Nie über ihr Dasein als Mick Jaggers Muse beklagt
Zur Arbeiterklasse hatte sie selber nie gehört. Die als Tochter eines Offiziers (andere sagen: Literaturprofessors) und einer österreichischen, der Sacher-Masoch-Familie entstammenden Adeligen im vornehmen Londoner Stadtteil Hampstead Geborene verkörperte vielmehr auf fast schon bemitleidenswert perfekte Weise die Dekadenz und Haltlosigkeit einer auf Hedonismus getrimmten Ära, und es war einfach Pech, daß sie an misogyne Genies geriet, bei denen der Überlebenswille am Ende doch stärker war als der Geschlechtstrieb.

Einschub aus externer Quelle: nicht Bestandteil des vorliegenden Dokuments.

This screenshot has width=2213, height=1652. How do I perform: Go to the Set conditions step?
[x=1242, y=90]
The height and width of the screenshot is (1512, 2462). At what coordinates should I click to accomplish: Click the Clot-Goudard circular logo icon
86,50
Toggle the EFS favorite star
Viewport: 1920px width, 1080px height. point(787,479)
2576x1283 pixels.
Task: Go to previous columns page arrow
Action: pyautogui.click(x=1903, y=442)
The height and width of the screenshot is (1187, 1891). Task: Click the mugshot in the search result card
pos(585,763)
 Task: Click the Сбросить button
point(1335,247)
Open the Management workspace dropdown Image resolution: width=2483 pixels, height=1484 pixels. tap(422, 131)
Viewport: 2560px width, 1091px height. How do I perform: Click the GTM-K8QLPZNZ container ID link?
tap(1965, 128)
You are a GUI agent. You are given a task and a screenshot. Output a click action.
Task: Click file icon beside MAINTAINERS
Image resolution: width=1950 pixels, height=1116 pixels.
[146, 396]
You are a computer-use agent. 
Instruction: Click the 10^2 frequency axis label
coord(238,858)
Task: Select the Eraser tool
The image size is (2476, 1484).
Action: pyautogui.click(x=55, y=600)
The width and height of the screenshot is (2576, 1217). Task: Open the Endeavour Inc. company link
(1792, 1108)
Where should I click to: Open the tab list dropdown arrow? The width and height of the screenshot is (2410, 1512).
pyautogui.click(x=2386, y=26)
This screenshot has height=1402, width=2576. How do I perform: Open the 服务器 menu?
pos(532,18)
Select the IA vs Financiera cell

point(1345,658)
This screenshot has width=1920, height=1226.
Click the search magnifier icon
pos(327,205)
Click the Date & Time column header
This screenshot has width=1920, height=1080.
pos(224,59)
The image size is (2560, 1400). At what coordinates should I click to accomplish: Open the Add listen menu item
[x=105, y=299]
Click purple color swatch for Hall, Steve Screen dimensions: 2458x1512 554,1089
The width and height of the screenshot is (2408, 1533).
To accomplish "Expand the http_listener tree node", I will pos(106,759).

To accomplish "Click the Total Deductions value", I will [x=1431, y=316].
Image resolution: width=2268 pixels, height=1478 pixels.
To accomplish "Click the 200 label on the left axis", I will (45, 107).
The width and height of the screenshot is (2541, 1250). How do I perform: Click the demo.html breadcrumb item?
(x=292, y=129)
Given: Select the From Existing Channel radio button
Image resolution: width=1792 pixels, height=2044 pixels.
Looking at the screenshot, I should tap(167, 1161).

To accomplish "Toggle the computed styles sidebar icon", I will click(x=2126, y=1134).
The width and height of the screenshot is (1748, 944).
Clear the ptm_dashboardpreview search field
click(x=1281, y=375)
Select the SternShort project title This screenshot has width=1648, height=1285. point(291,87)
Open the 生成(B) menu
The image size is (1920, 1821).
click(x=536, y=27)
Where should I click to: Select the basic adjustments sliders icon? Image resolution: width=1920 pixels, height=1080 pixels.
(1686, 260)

Es spricht dabei für ihren Stil, daß sie sich über ihr Dasein als Mick Jaggers Muse öffentlich nie beklagt hat. Und sowieso: Was wäre ohne diese Bekanntschaften aus ihr geworden? Wegen ihrer späteren, alles andere als unpassenden Brecht/Weill-Songs, ihrer gewiß nicht abwegigen Ambitionen, die „Marlene Dietrich des Rock“ zu werden, und wegen der mit Hilfe jüngerer Musikprominenz vollzogenen, respektable Ergebnisse abwerfenden musikalischen Frischzellenkuren allein würde man sie an diesem Freitag, an dem Marianne Faithfull sechzig Jahre alt wird, nicht ganz so triftig zu beglückwünschen haben. Wer spricht, fragt Rilke, von Siegen? Überstehen ist alles.